In 1976, Tom purchased his first album; an eight track tape by Parliament called, The Clones of Dr. Funkenstein. It remains a favorite of his to this day. Other early influences included Jimi Hendrix, The Archies (A recording used for the cartoon that his sister used to play all the time), and strangely enough, Cher (Another of his sister's obsessions). When Tom's parents took him to see the musical performance of Beatlemania, he was blown away by the music. He had his father buy the cast recording. Later, when he finally heard the actual Beatles recordings, he was inspired to make recordings of his own. Particularly, he was inspired by bassist Paul McCartney (and his solo album, McCartney), to take up the electric bass and make multi-track recordings. At the time, multi-track recording (where one musician plays and sings all the parts of a song by tracking one instrument over another) was a rare thing indeed. It seemed at the time only McCartney and Stevie Wonder stood out among a rare few for such a recording technique. Miller's first four-track recorder was a TEAC Model 2, which cost over $10,000. Miller, self-admittedly, "conned" his father into the purchase. Over time and with additional conning as the years went by, Miller acquired new and better audio tools. He became absorbed with multi-track recording equipment, and the process of recording. Tom Miller evolved into a low tech old school studio rat with a penchant for what he affectionately refers to as his "rinky dink" style of composition and audio engineering.
Tom Miller recorded his first 45 record when he was 15 at Criteria Recording Studios in Miami with engineer, Chuck KirkPatrick. He sang and over-dubbed all the instruments himself. The A side was called, "The Underground" and the B side was called, "Playin' Games". Miller also arranged, wrote and recorded several hundred songs on his own, in his bedroom. He would often play the recordings for his father who was known for the phrase, "It's good... for what it is."

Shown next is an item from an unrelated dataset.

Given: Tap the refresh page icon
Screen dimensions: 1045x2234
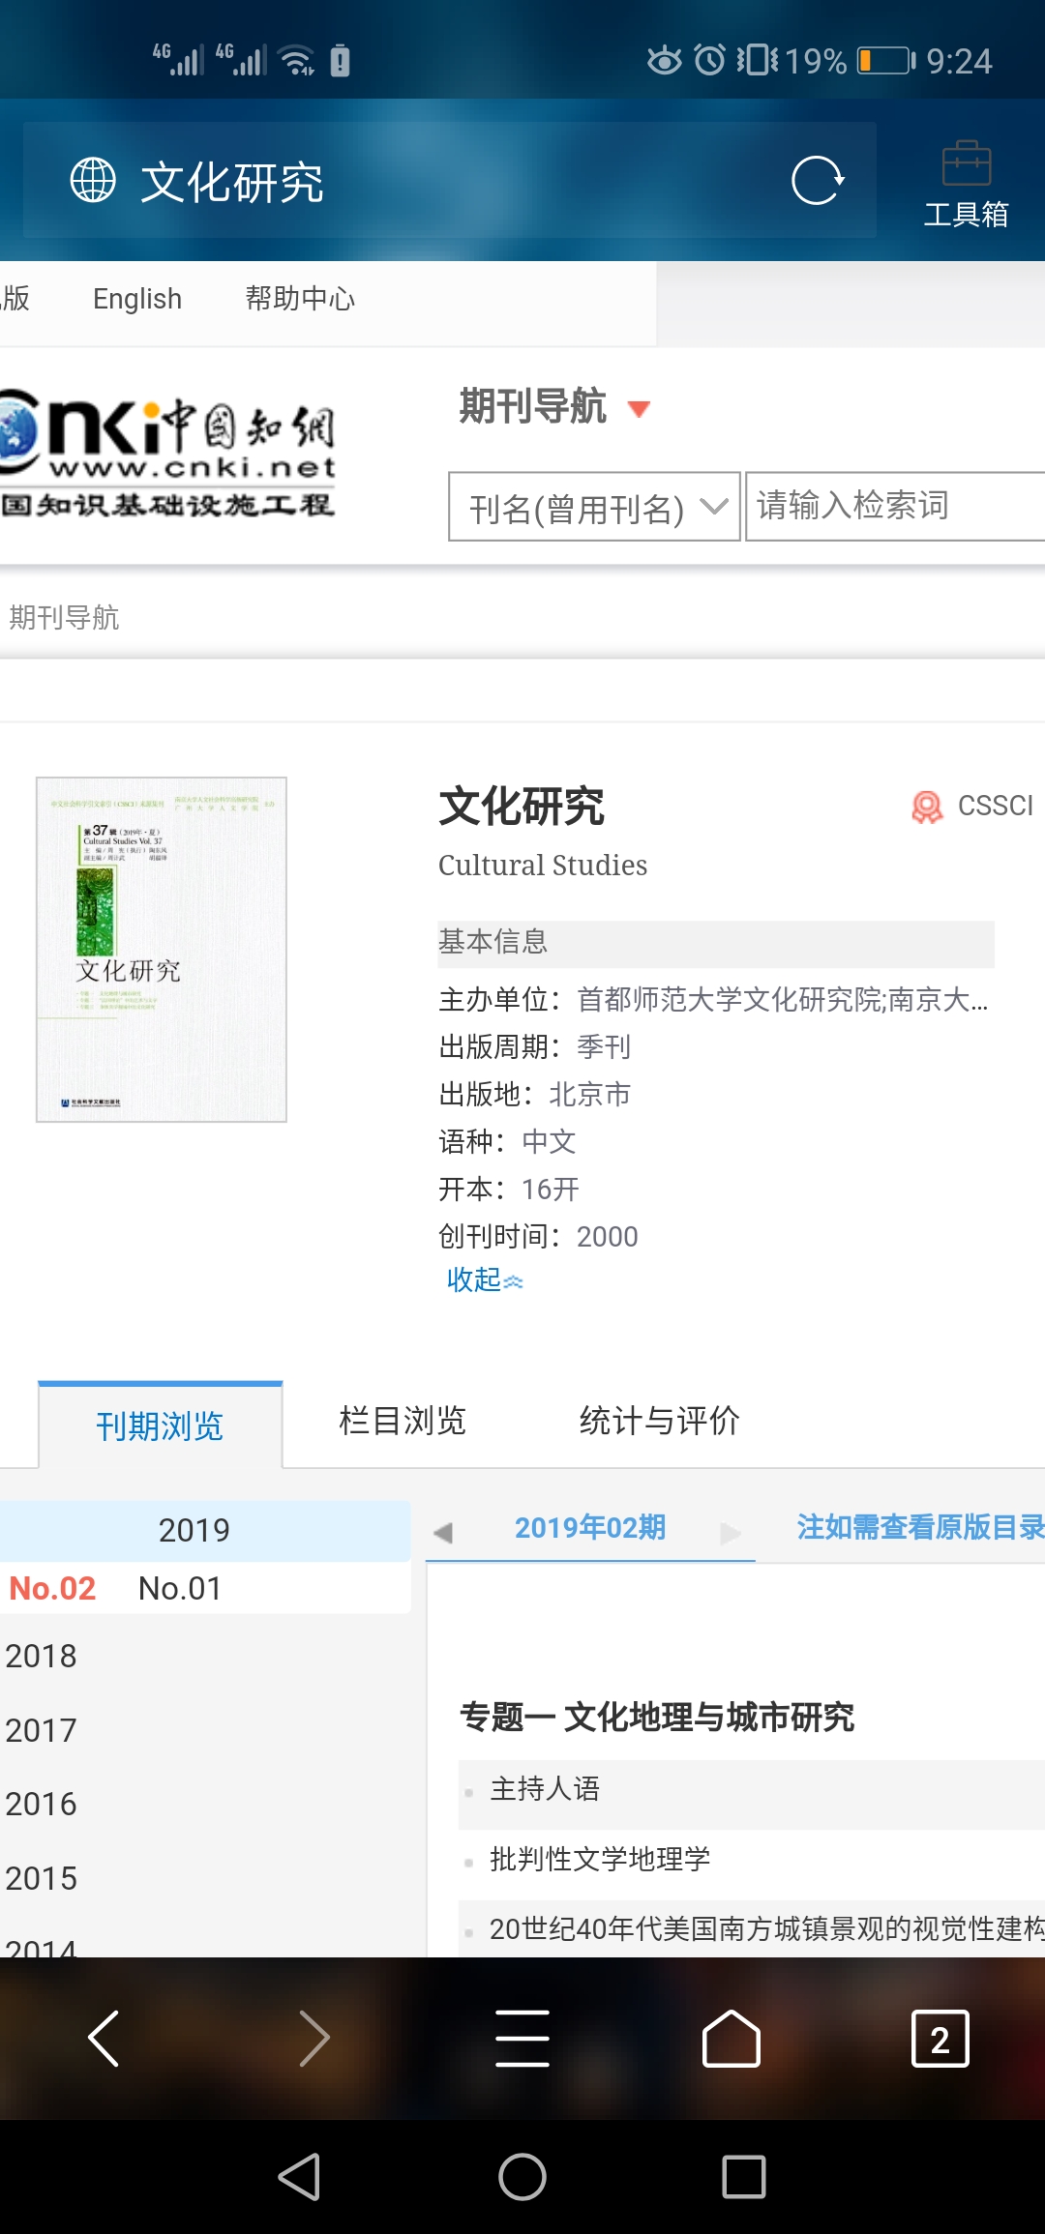Looking at the screenshot, I should 818,181.
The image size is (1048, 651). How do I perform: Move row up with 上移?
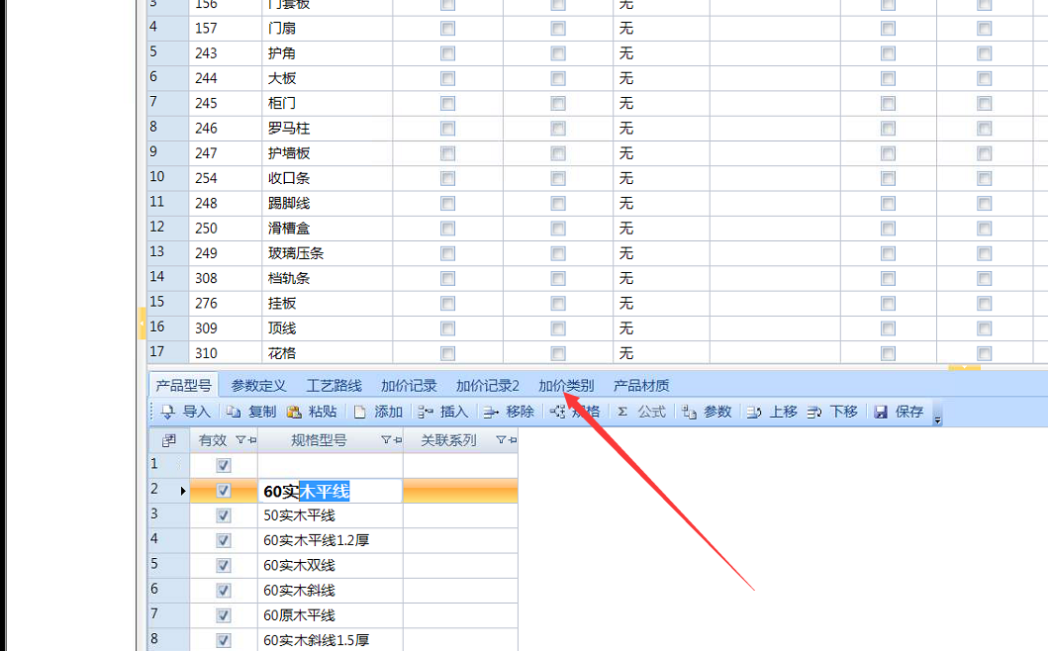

In his first year of high school, Miller met his long time friend and collaborator Charles McWhorter. He and McWhorter formed a duo and began to make recordings, with Miller writing and recording the music and McWhorter writing lyrics and singing. They were later joined by guitarist John Williford and formed a band called Penguin. All the members of Penguin were contributing equally to the song writing and recording process, with McWhorter stepping out on keyboards and musical content. This union, with other musicians falling in and out of the group, was to last for a decade in which 5 official albums were released. Miller refers to this period of his career as, "Music College - the Master's Program." Miller met a girlfriend toward the end of the Penguin experience to whom he now refers to as, "The Platypus". During a painful band breakup as Tom prepared to move to Gainesville, Florida, she threw master tapes containing hundreds of Miller and Penguin recordings into a dumpster. During this time, Tom also collaborated with his high school friend Don Traub, a guitarist and songwriter. With the vocal talents of front man Bruce Samut (From Malta) and lyricist Ulrico Font, the band Middle Earth was formed. Middle Earth rehearsed intensively for two years and played only two shows at the end of that time: a house party which was shut down by the police department, and a performance in the town square gazebo before an enthusiastic regatta festival crowd of several thousand people. Shortly thereafter, Middle Earth disbanded due to... "creative differences."
Arriving in late 1984 in Gainesville, Florida, where Miller attended music classes at Santa Fe Community College (most of which he failed), he met up with members of a band called Plastic Age and became their bass player. Plastic Age performed for several years. It was at this time Miller met long time friend and collaborator, "Ron" who is, among many other professions and vocations, the Executive Director of Miller's FREDInk label. "Ron" also maintains an archive of all of Miller's known recordings, writings, and artworks. As a photographer, "Ron" has archived thousands of pictures of Miller's career in Gainesville, spanning almost two decades. After several years in Gainesville, Miller took an abrupt leave of absence to return to Miami in an effort to rekindle Penguin. Penguin reformed for a brief period of two years, while Plastic age broke up in Gainesville. He never told the Plastic Age members he was leaving. Miller refers to this incident as an early mid-life crisis.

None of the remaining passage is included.